_AIM OF THE EXERCISE_
I'd like every line from the material below that has "computer" in it.
------------------------------------
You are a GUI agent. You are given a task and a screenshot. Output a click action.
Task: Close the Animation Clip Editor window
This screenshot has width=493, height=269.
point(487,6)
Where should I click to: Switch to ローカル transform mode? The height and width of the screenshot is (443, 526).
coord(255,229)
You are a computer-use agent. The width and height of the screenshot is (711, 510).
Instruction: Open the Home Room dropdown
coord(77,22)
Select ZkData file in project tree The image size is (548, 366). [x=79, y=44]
------------------------------------
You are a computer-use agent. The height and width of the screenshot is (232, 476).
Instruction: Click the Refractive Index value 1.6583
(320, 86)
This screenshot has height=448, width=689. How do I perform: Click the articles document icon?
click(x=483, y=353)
------------------------------------
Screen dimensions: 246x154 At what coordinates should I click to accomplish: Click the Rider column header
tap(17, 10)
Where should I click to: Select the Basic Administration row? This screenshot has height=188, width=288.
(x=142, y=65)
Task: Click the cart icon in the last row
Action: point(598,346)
------------------------------------
_RESPONSE_
You are a computer-use agent. The width and height of the screenshot is (711, 510).
You are a computer-use agent. The height and width of the screenshot is (232, 476).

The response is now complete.